### Task
Below is a block of records. Copy every line in it that contains the word "will".

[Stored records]
⁂

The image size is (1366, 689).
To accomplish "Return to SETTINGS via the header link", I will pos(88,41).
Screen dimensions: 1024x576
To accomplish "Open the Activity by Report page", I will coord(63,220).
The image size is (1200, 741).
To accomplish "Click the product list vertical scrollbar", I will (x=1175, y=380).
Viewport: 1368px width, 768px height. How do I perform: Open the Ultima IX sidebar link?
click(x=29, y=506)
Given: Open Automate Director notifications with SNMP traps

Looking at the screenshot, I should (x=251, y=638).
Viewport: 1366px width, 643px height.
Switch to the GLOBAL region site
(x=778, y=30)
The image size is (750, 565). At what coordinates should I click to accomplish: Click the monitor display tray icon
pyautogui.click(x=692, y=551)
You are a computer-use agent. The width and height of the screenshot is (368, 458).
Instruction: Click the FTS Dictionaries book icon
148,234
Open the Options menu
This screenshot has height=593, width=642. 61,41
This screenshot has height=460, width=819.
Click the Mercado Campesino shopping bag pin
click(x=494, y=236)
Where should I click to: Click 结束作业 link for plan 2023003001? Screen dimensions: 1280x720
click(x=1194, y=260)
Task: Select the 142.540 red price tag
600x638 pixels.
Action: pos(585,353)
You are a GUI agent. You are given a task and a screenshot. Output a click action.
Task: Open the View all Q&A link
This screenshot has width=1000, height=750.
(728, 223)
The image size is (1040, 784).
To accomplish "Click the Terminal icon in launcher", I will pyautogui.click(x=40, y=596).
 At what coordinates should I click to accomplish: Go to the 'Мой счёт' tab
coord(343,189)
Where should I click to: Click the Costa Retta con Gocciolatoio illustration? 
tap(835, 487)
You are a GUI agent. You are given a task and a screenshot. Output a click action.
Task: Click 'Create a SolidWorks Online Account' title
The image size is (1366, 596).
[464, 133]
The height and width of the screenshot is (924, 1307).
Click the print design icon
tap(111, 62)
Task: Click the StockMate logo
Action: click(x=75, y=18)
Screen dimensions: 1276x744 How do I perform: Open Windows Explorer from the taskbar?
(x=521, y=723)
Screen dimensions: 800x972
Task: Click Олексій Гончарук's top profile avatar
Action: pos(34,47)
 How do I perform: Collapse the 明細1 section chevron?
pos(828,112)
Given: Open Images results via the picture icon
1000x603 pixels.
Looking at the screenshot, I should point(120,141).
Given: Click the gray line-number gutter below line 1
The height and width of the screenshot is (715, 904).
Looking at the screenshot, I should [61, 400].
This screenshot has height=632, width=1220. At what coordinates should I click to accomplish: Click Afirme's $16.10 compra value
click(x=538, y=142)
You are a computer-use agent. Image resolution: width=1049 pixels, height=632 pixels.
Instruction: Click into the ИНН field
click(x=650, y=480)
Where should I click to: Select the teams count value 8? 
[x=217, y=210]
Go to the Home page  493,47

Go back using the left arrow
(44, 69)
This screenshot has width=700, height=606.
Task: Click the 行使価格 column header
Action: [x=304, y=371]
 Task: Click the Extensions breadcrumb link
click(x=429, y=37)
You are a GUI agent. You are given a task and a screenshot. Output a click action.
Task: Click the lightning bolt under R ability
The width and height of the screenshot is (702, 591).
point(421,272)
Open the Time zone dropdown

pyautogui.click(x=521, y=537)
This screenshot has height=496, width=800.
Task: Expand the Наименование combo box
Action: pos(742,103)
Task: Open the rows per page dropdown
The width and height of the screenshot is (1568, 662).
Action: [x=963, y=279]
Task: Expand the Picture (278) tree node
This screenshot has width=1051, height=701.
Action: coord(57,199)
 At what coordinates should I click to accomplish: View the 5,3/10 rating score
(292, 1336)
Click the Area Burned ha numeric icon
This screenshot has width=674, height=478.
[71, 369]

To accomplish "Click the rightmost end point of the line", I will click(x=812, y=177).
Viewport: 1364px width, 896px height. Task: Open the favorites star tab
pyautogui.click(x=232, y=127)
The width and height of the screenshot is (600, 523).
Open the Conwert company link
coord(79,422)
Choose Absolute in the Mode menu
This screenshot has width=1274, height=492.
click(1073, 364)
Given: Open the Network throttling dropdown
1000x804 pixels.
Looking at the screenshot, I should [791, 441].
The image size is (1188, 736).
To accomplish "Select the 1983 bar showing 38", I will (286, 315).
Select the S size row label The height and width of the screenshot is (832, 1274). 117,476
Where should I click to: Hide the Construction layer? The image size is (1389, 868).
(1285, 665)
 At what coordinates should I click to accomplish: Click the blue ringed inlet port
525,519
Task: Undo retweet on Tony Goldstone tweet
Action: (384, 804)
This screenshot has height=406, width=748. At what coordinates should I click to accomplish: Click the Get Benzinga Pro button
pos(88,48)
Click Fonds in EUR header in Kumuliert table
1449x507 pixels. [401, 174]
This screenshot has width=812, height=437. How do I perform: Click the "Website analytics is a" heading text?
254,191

⁂

### Your response
To accomplish "Return to SETTINGS via the header link", I will pos(88,41).
To accomplish "Open the Activity by Report page", I will coord(63,220).
To accomplish "Click the product list vertical scrollbar", I will (x=1175, y=380).
To accomplish "Click the Terminal icon in launcher", I will pyautogui.click(x=40, y=596).
To accomplish "Click the rightmost end point of the line", I will click(x=812, y=177).
To accomplish "Select the 1983 bar showing 38", I will (286, 315).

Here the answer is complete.